My point in my previous post is that modern fabrics don’t have to take the shortest distance between two points. If you want to design a garmet that form fits the body you can by choosing the right weeve of the right polymer. Nothing has to be linear.
Maybe the belly button in Shalmanene’s example isn’t perfect, but look at the way her shirt form fits her breasts. You better believe the people that designed that shirt designed it to do exactly that, and it isn’t taking the shortest distance between two points there.
Yes, the belly button is a concavity in a convex surface. Stretchy cloth doesn’t conform to the belly button, it merely takes the shortest path from one side of the button to the other.
Yes it is. It’s just not the shortest distance from nipple to nipple, it’s the shortest distance from below the breasts to above the breasts. It’s the same as what rocksolid mentioned about the buttocks.
There might also be some form fitting design involved, but that wouldn’t work for the belly button where the fabric could as easily go out as in and you’d just get an extra loose patch of fabric.
>On a molecular scale, polymers that stretch are made up of molecules that are curled and kinked. When you stretch the material, you “straighten” them out. These molecules act like a spring and pull the molecules tight.
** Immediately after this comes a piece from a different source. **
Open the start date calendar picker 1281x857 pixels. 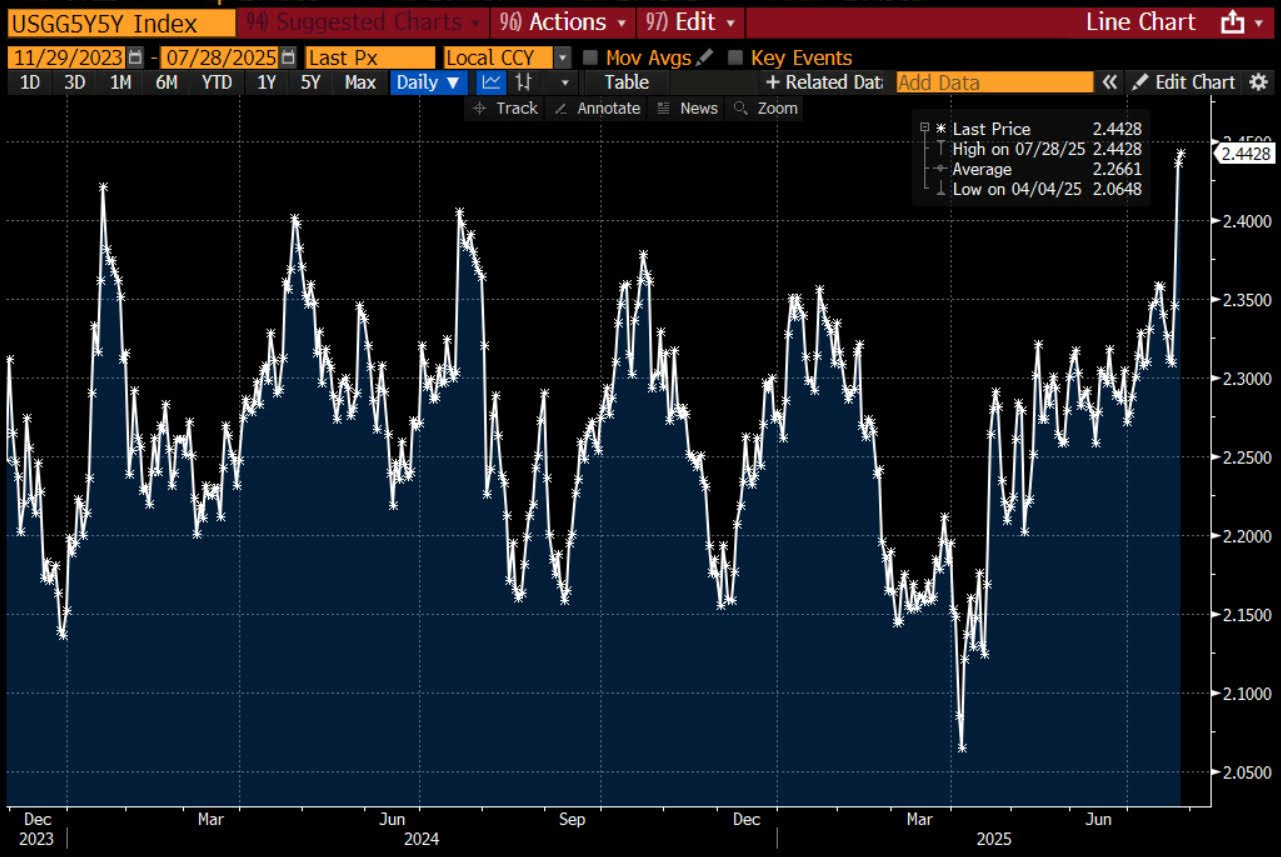135,58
You’re describing elastomers like polyisoprene or polyurethane. Stretch fabrics work by a different mechanism. They either use fibers that are curled, or they use a weaving pattern that would require the straight fibers to bend with zero radius at single points, or both. The beam strength of the fiber makes it follow a longer path to avoid tight kinking, and stretching the fabric, while it does not stretch the fibers enough to matter, pulls them into more jagged shapes so they extend further. Stretch fabrics can be made of polypropylene, nylon, polyethylene teraphthalate (sp?), and so on. Those things generally have molecules with substantially straight backbones aligned with the length of the fiber, because they are oriented while being spun from the melt.